RS-232 drivers must also supply output current for driving the input resistance (3kΩ to 7kΩ) associated with the RS-232 receiver at the far end of the line, and for charging and discharging the load capacitance (up to 2.5nF, as specified by the RS-232 standard). This charge/discharge current increases with frequency, and exceeds the resistive current at a data rate of 80k bits/sec (40kHz). Thus, a voltage doubler at high data rates saves even more power.

Auto-Shutdown—The Ideal RS-232 IC

The RS-232 port in most portable systems transmits and receives for only a small percentage of the time that power is applied; for the rest of the time it may waste power needlessly. An ideal RS-232 transceiver, therefore, should shut itself down when not transmitting or receiving.

Early RS-232 ICs for portable systems provided a shutdown pin, but the result was complete shutdown (deep sleep) in which the chip had no way to detect incoming data. So, the next step was to provide receivers that remained active during shutdown.

The operating system can theoretically shut down an RS-232 port if, after a suitable delay, it sees no incoming data transitions or status-line changes. But the choice of delay period presents a problem—you can miss data if you happen to power down just as a data burst begins, and you'll probably miss some of the data that wakes up the system and initiates power-up. For these reasons, designers seldom go to the trouble of introducing a monitoring delay by rewriting the BIOS/operating system.

Maxim engineers had the following goals in designing a new RS-232 transceiver:
  1. Use power only when transmitting and receiving data.

Short exercise A: List every numeric value, with its unit, that the RS-232 text states.
Short exercise B:
Answer these questions from the RS-232 text:
(i) What input resistance range is given for the receiver at the far end of the line?
(ii) What kind of shutdown did the shutdown pin on early RS-232 ICs for portable systems produce?
(iii) What would designers have to rewrite to introduce a monitoring delay?
Short exercise C: Write the next part of the RS-232 text, starting after its last line.
The listing after this point has no connection to the RS-232 text.

Data provided:
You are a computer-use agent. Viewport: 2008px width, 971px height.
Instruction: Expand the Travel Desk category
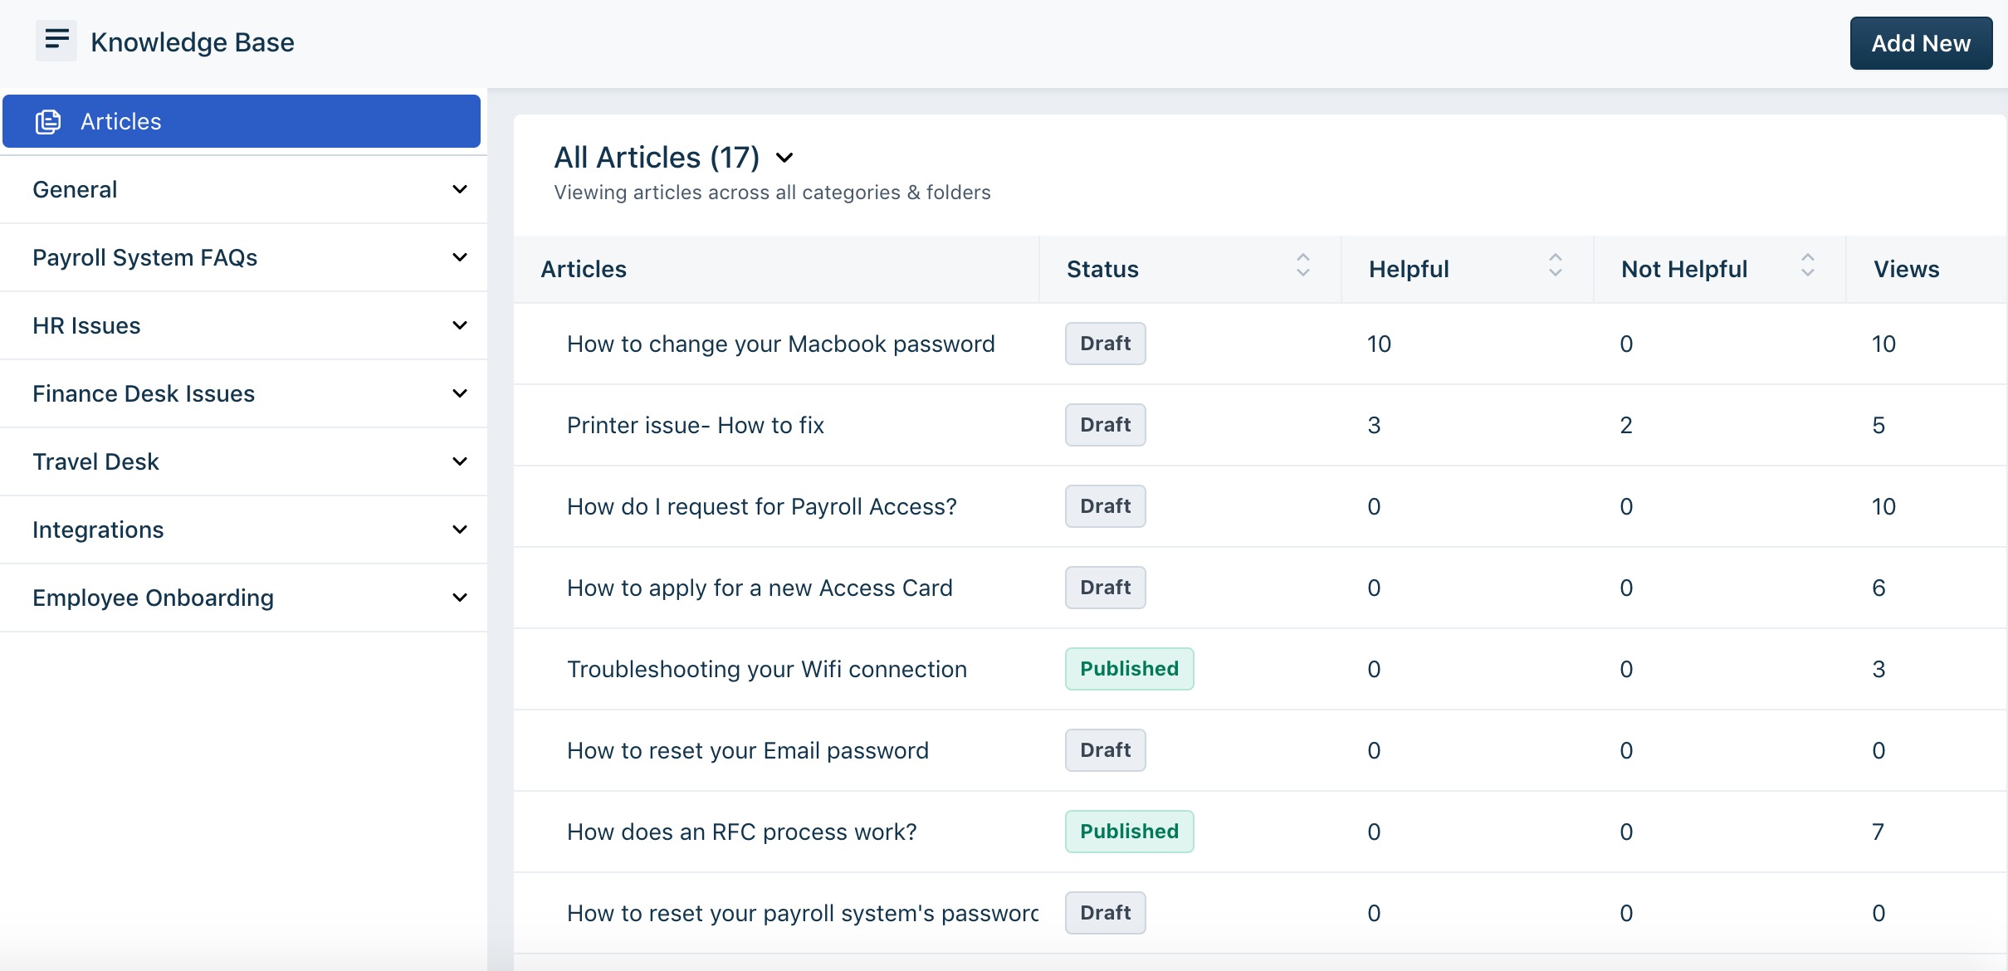coord(459,462)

Exercise result A: 3kΩ, 7kΩ, 2.5nF, 80k bits/sec, 40kHz

Exercise result B:
(i) 3kΩ to 7kΩ
(ii) Complete shutdown (deep sleep), in which the chip had no way to detect incoming data
(iii) The BIOS/operating system

Exercise result C:
  2. Meet goal #1 with no compromise in performance.
  3. Meet goal #1 with no increase in cost.
An obvious approach is to include a timer that shuts down the IC after a desired time interval. But this thwarts goal #3 by increasing the die area. The better solution is to monitor all incoming data lines for valid levels of RS-232 signal voltage. All receiver inputs will be near ground, for example, if the RS-232 port is not connected or if the far-end transceiver is turned off. Either way, the absence of valid signal levels causes the chip to enter its shutdown mode automatically, reducing the typical no-load supply current to 1µA.

Maxim has recently introduced four devices with automatic shutdown (Table 2). Most include an output (valid RS-232) that indicates to the system processor whether an active RS-232 port is connected at the other end of the cable. The MAX3212 goes one step further; it includes a transition-detect circuit whose latched output, applied as an interrupt, can wake up the system when a change of state occurs on any incoming line.

Table 2. RS-232 Transceivers with Automatic-Shutdown Circuitry
Device
Supply Range(V)
No. of Drivers/ Receivers
No-Load Supply Current (mA typ/max)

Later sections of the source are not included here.